The historic creeds are saying, "I live in a union of love with
God."
2. The Nicene Creed
I believe in one God, the Father Almighty, Maker of heaven and earth,
and of all things visible and invisible;
And in one Lord, Jesus Christ, the Son of God, the Only-begotten,
begotten of the Father before all worlds, Light of Light, Very God of Very
God, Begotten, not made; of one essence with the Father, by Whom all things
were made:
Who for us men and for our salvation came down from heaven, and was
incarnate of the Holy spirit and the Virgin Mary, and was made man;
And was crucified also for us under Pontius Pilate, and suffered and was
buried;
And the third day He rose again, according to the Scriptures;
And ascended into heaven, and sitteth at the right hand of the Father;
And He shall come again with glory to judge the living and the dead,
Whose kingdom shall have no end.
And I believe in the Holy Spirit, the Lord and Giver of Life, Who
proceedeth from the Father, Who with the Father and the Son together is
worshipped and glorified, Who spake by the prophets;
And I believe in One Holy Catholic and Apostolic Church.

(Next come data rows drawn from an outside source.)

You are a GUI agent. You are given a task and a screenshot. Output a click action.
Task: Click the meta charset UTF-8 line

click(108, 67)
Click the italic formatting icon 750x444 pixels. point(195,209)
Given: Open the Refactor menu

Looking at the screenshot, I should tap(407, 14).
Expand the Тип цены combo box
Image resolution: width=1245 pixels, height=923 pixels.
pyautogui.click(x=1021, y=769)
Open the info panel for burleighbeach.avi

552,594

I acknowledge one Baptism for the remission of sins.
I look for the resurrection of the dead,
And the Life of the world to come. Amen.
3. The
Apostles’ Creed
I believe in God, the Father almighty,
Creator of heaven and earth.
I believe in Jesus Christ, his only Son, our Lord,
Who was conceived by the Holy Spirit,
Born of the Virgin Mary,
suffered under Pontius Pilate,
was crucified, died, and was buried;
he descended to the dead.
On the third day he rose again from the dead;
he ascended into heaven;
he sits at the right hand of God the Father almighty;
from there he will come to judge the living and the dead.
I believe in the Holy Spirit,
the holy catholic Church,
the communion of saints,
the forgiveness of sins,
the resurrection of the body,
and the life everlasting. Amen.
4. The faith of the Nicene and Apostles’ Creeds has been accepted
by virtually all Christians in all places throughout all time. Affirming
these creeds gives among other things a voice and a vote to the Church whom
the Holy Spirit has guided through the ages (Jn 14:26; 16:13).

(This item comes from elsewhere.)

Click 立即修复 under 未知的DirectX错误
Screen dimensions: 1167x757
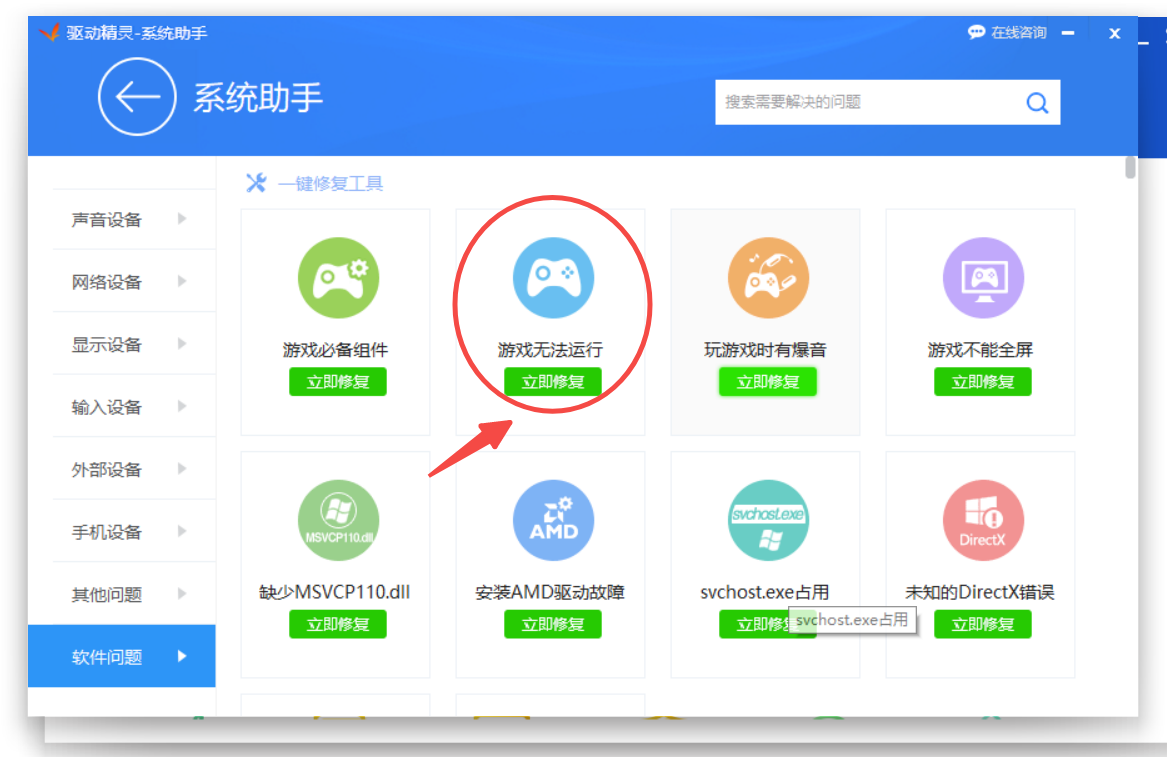[982, 624]
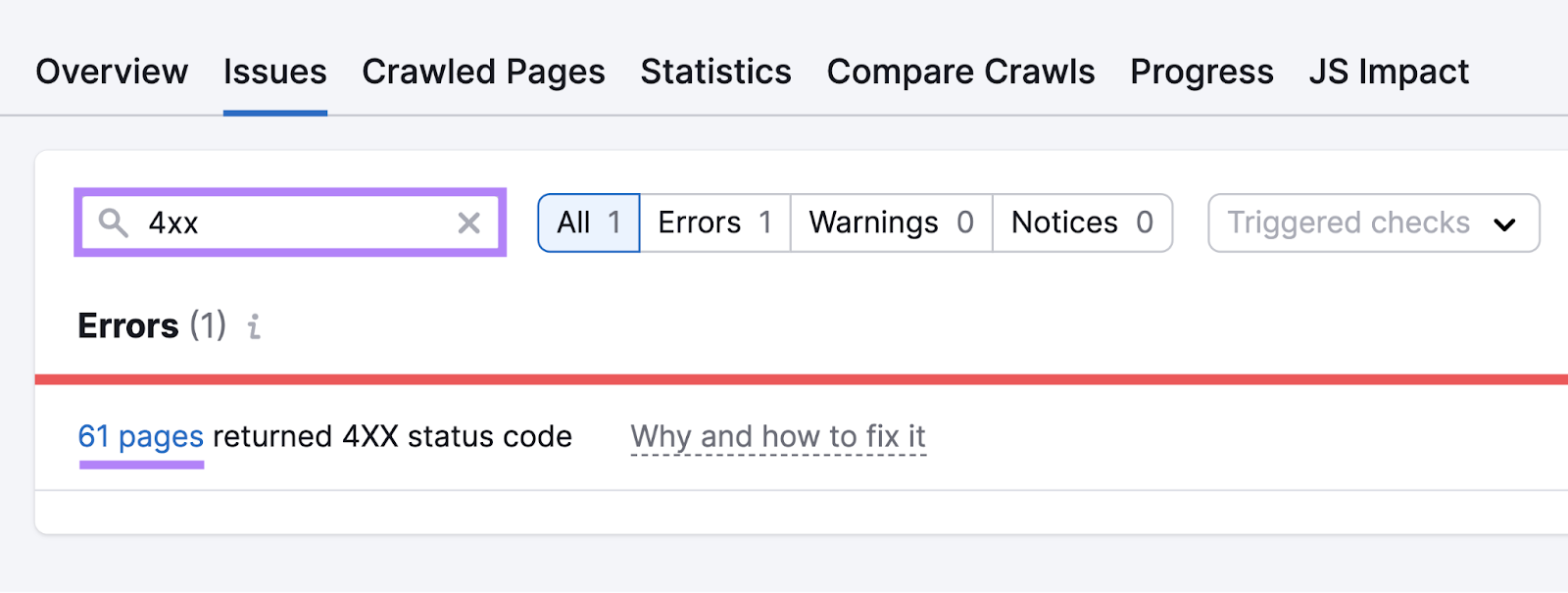Switch to the Crawled Pages tab

click(483, 72)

5. We affirm our belief in the Scriptures of the Old and New
Testaments as the primary source and ultimate standard of Christian faith
and life. We acknowledge the teaching of the great creeds of the ancient Church.
We further maintain our allegiance to the evangelical doctrines of the
Reformation, as set forth in common in doctrinal standards adopted by the
Presbyterian Church in Canada, by the Congregational Union of Ontario and
Quebec, and by the Methodist Church.
We believe that the Basis of Union Doctrine of 1925 is the only
constitutional statement of faith in The United Church of Canada.
6. Holy Scripture
The Bible has been given to us by the inspiration of God to be the rule
of faith and life. It is the standard of all doctrine by which we must test
any word that comes to us from church, world, or inner experience. We
subject to its judgment all we believe and do. Through the Scriptures the
church is bound only to Jesus Christ its King and Head. He is the living
Word of God to whom the written word bears witness.

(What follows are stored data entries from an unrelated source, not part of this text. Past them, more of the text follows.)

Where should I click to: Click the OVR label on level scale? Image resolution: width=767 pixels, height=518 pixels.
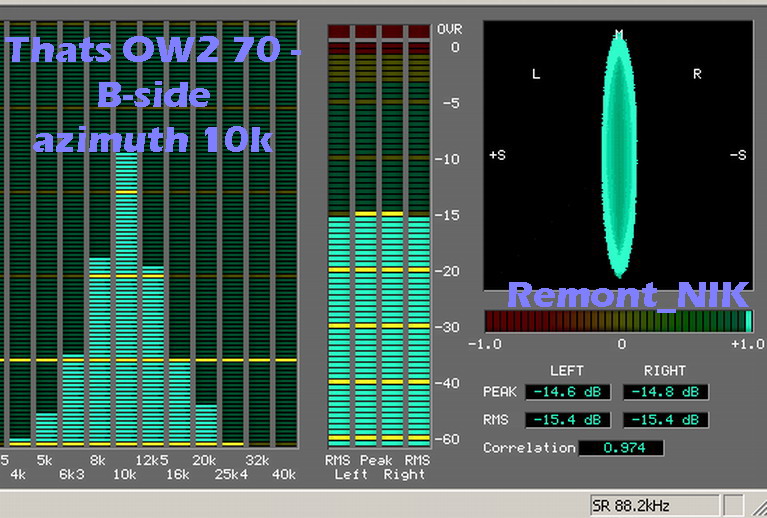click(x=449, y=29)
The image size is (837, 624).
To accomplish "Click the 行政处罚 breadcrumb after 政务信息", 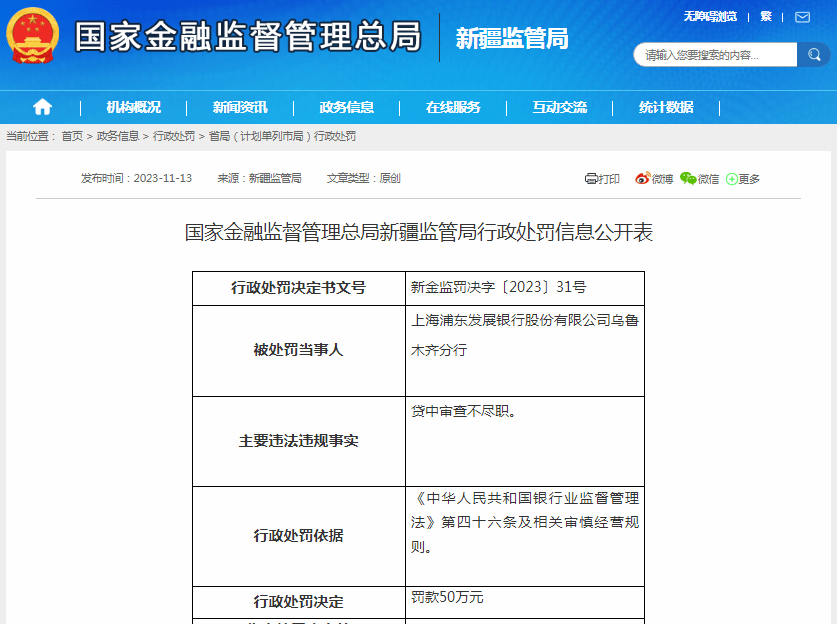I will coord(174,136).
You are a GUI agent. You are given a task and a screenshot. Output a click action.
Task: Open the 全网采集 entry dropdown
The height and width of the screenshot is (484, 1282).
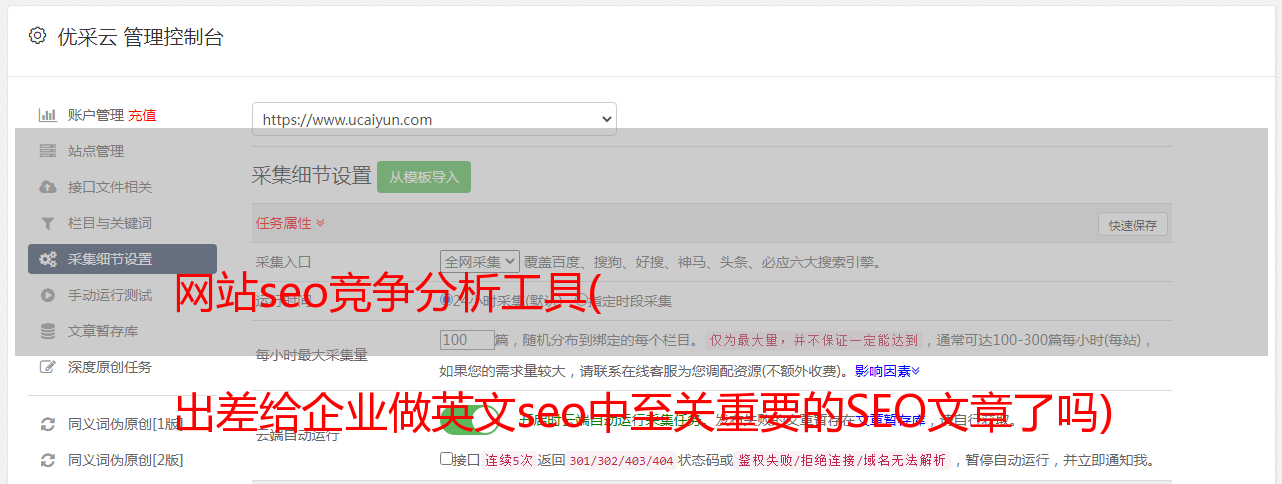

The Holy Spirit gives us inner testimony to the unique authority of the
Bible and is the source of its power. The Bible, written by human hands, is
nonetheless the word of God as no other word ever written. To it no other
writings are to be added. The Scriptures are necessary, sufficient, and
reliable, revealing Jesus Christ, the living Word.
Both Old and New Testaments were written within communities of faith and
accepted as Scripture by them. Those who seek to understand the Bible need
to stand within the church and listen to its teaching.
The Bible is to be understood in the light of the revelation of God’s
work in Christ. The writing of the Bible was conditioned by the language,
thought, and setting of its time. The Bible must be read in its historical
context. We interpret Scripture as we compare passages, seeing the two
Testaments in light of each other, and listening to commentators past and
present. Relying on the Holy Spirit, we seek the application of God’s word
for our lives.
(Ps 119:97-112, 162-176; Rom 15:4; 2 Tim 3:14-17; 2 Pet 1:20-21
etc.)
7. The Standards of Sexual Conduct
God designed human sexuality not only for procreation but also for the
joyful expression of love, honour, and fidelity between wife and husband.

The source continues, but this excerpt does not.